Task prompt: Below are the records; return every line from the one that contains "Open the Formulas ribbon tab" to the last, exactly, skipping the pictures.

Recorded data:
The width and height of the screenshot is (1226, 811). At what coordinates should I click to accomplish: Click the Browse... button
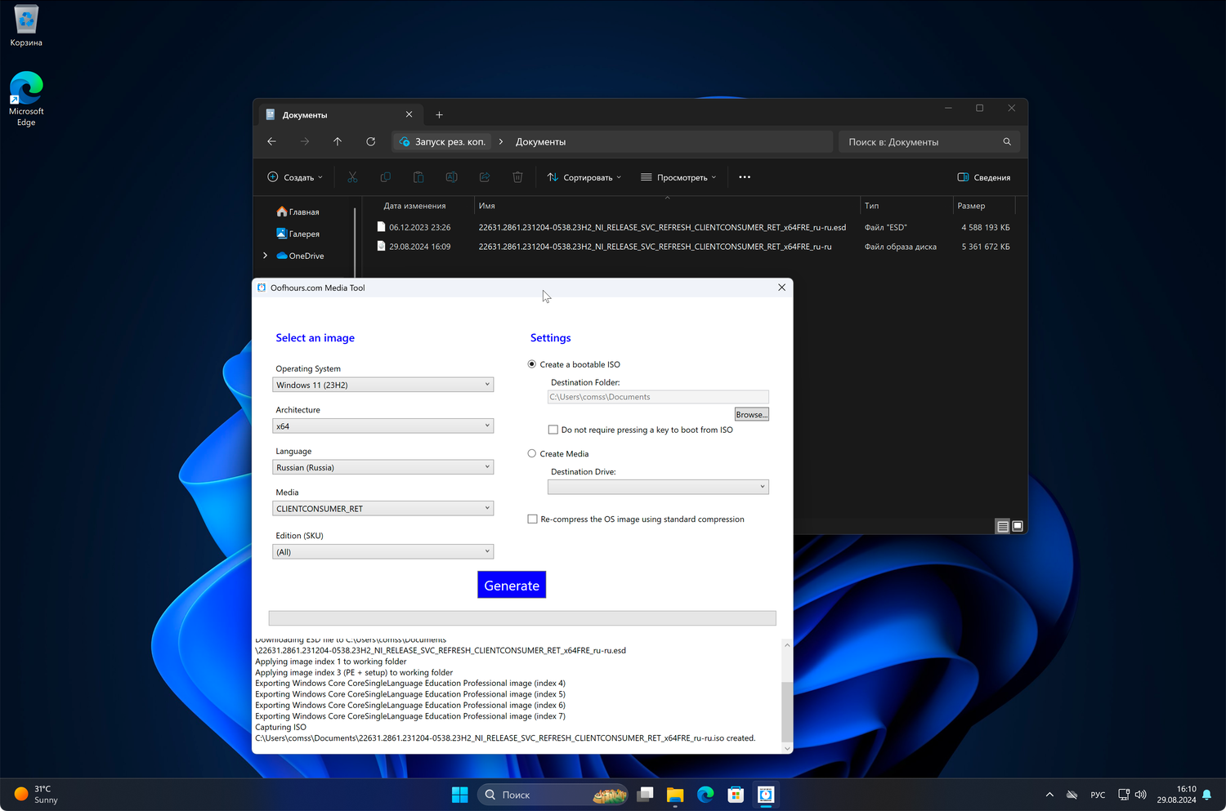(751, 414)
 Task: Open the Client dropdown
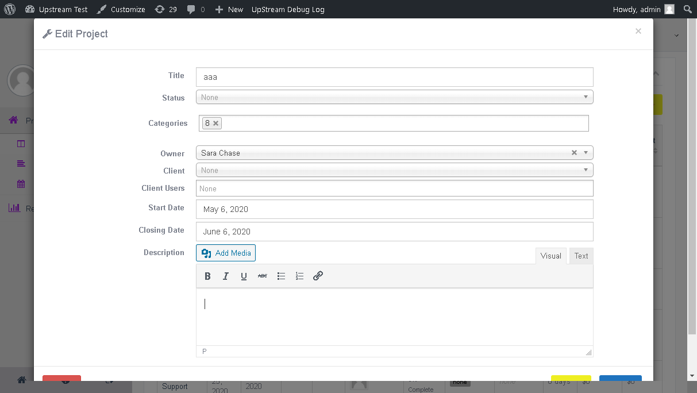394,169
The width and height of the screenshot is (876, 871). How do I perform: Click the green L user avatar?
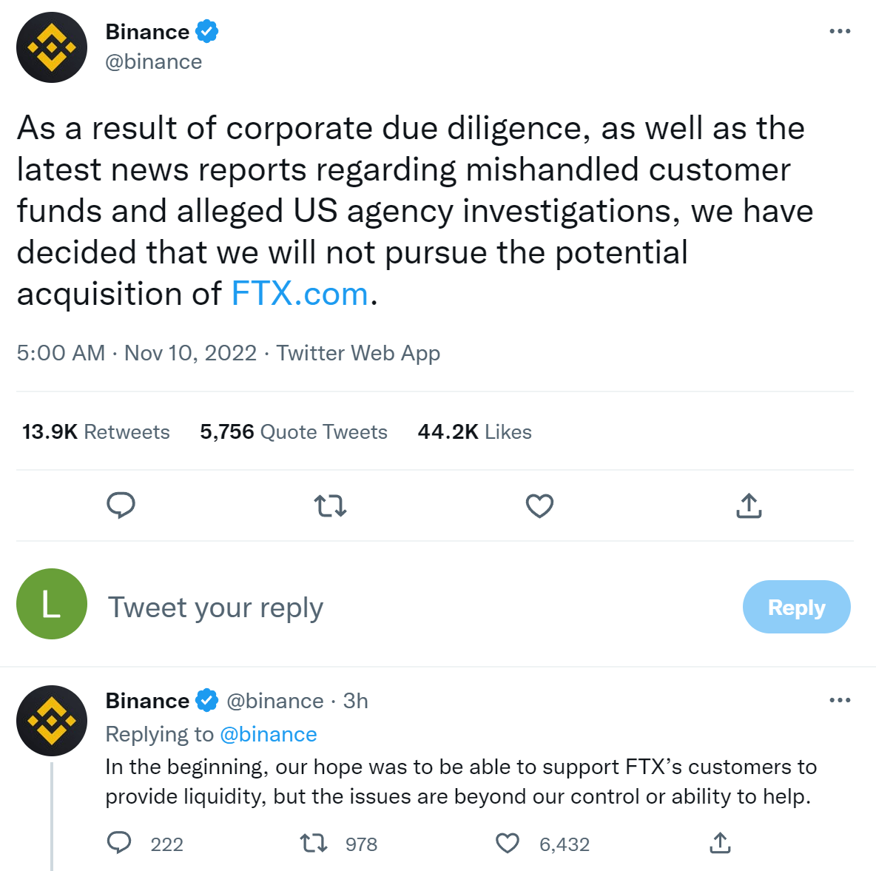[x=52, y=604]
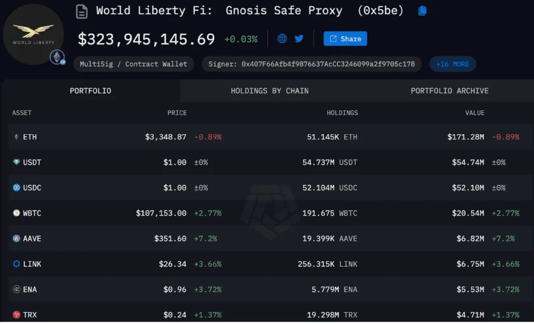The image size is (534, 324).
Task: Click the Ethereum badge on the profile avatar
Action: coord(57,57)
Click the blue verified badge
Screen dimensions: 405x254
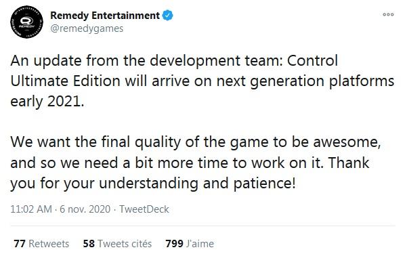click(x=168, y=16)
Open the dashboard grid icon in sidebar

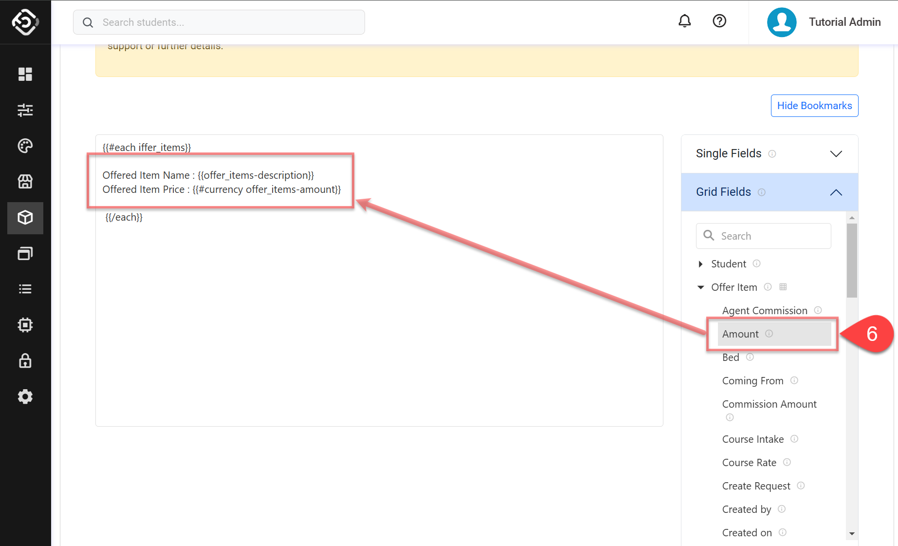click(25, 74)
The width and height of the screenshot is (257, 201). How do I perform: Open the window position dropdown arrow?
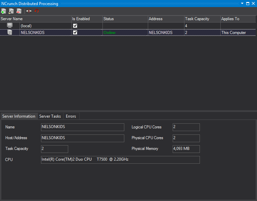[x=242, y=3]
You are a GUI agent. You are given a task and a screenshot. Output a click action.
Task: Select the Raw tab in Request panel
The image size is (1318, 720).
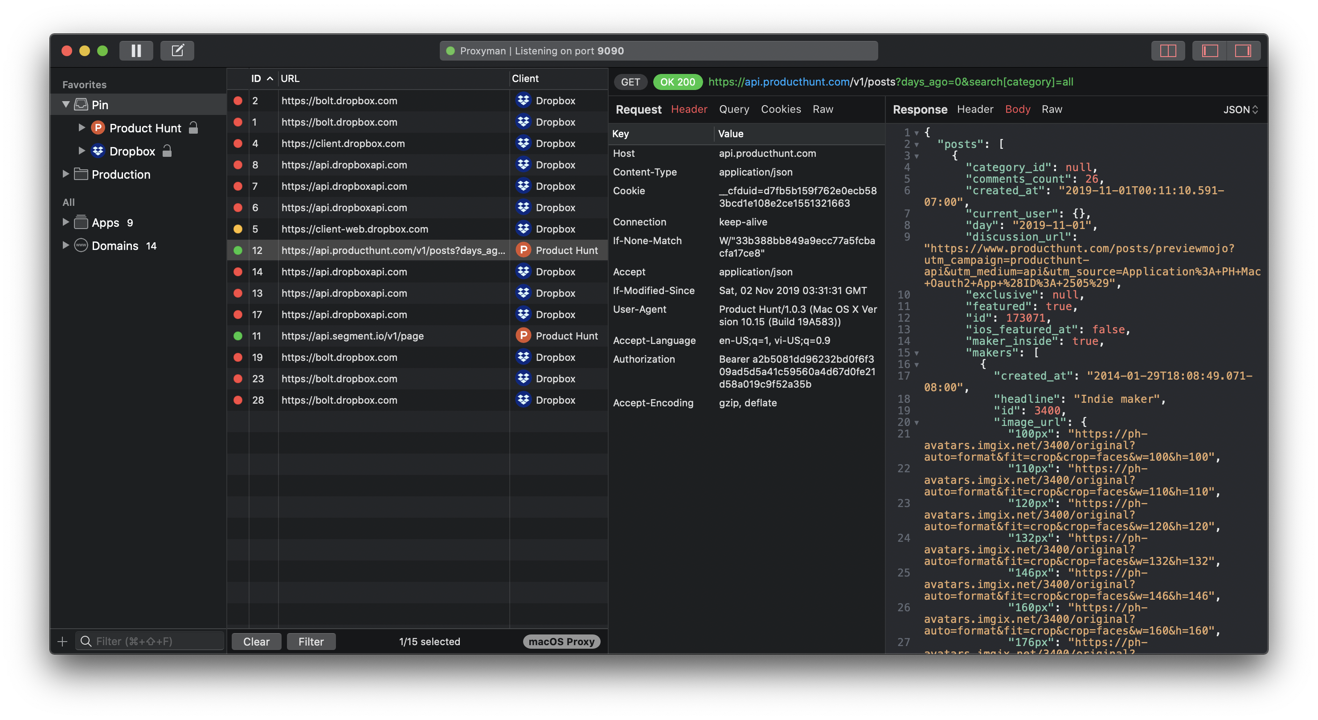click(823, 109)
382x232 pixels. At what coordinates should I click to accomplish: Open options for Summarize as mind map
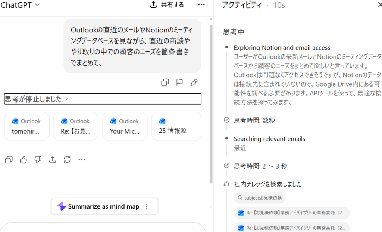pyautogui.click(x=147, y=206)
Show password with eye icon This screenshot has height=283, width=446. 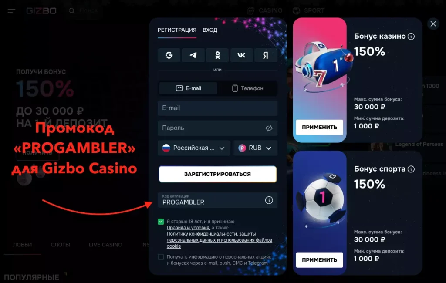(269, 128)
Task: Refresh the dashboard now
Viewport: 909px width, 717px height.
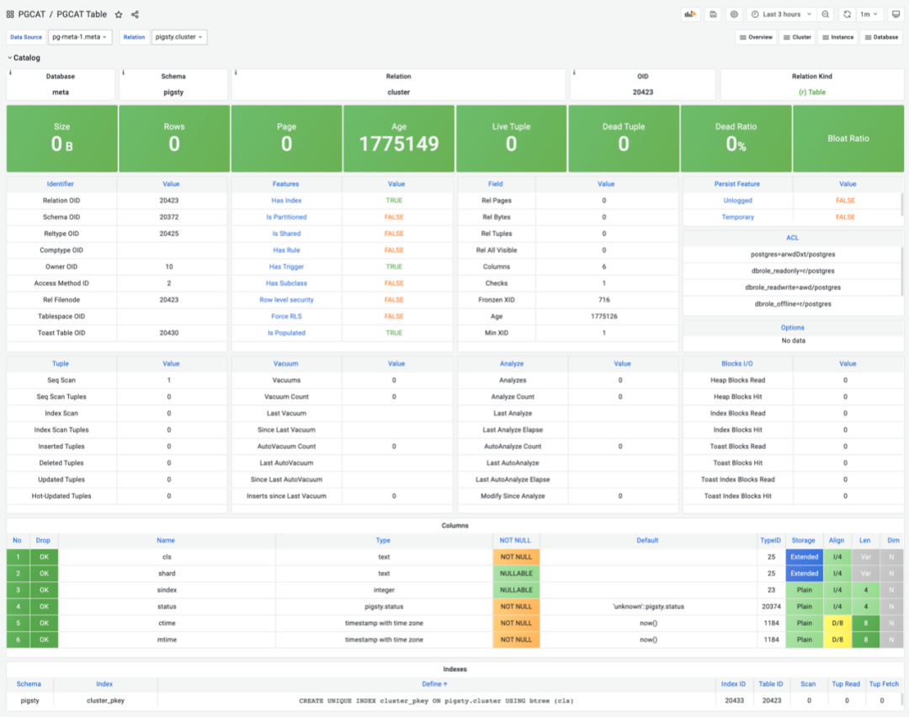Action: (x=847, y=14)
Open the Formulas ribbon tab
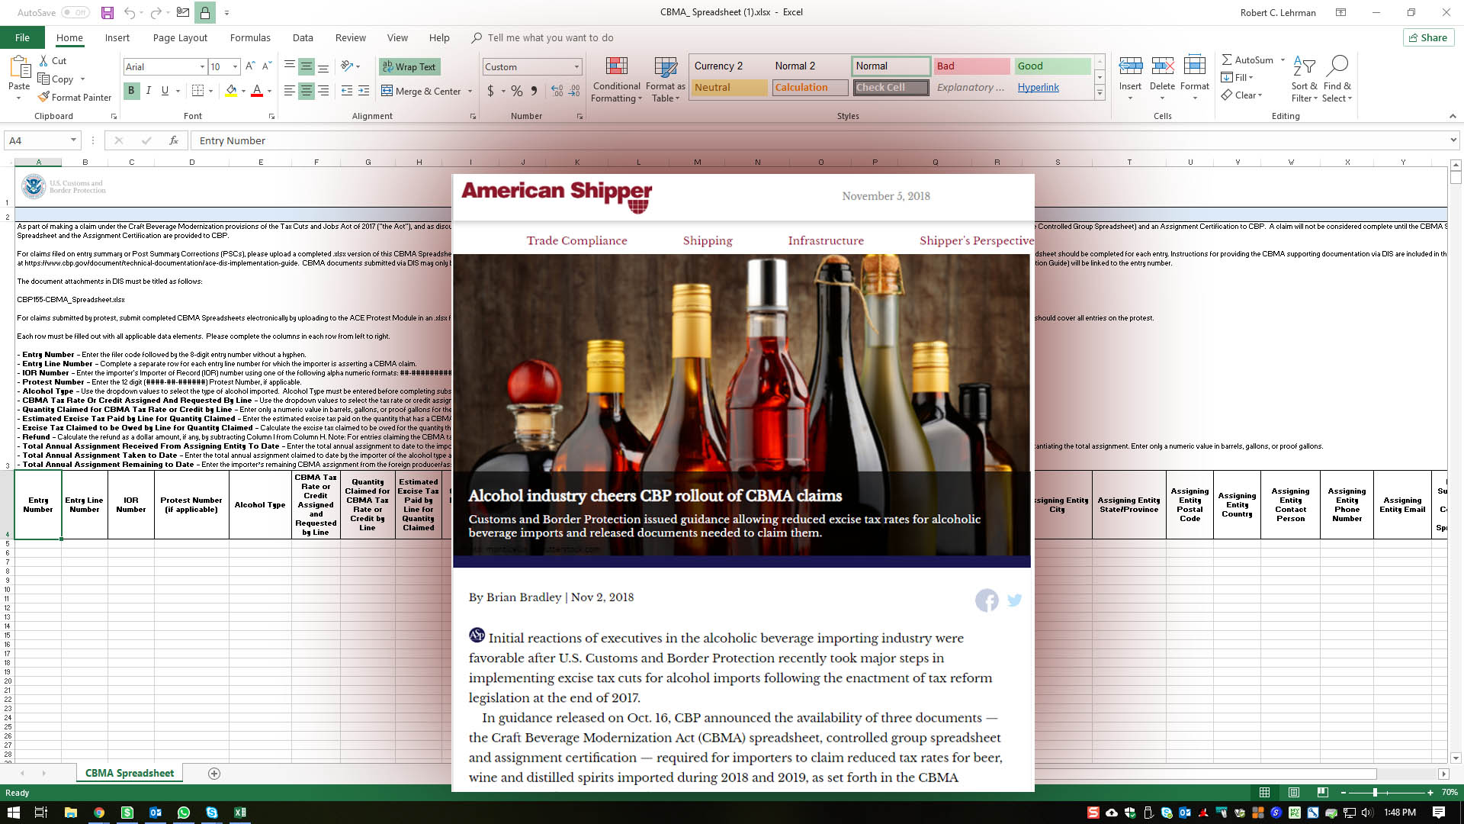The height and width of the screenshot is (824, 1464). click(x=250, y=37)
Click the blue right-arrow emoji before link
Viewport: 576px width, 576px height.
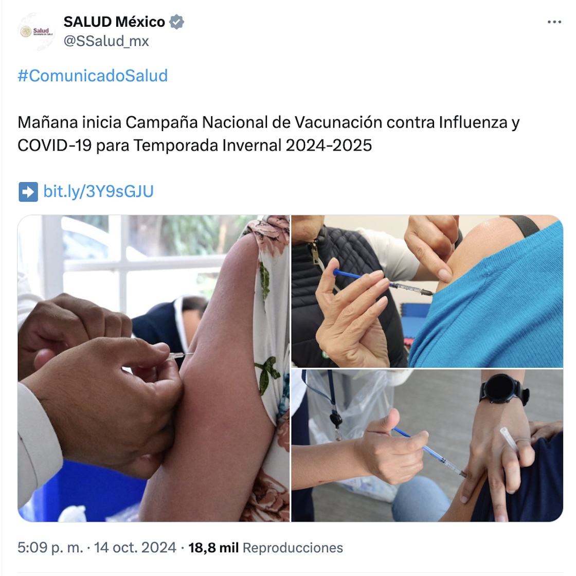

Your response:
Open the Formulas ribbon tab
The height and width of the screenshot is (824, 1464). click(x=250, y=37)
Click the blue right-arrow emoji before link
Viewport: 576px width, 576px height.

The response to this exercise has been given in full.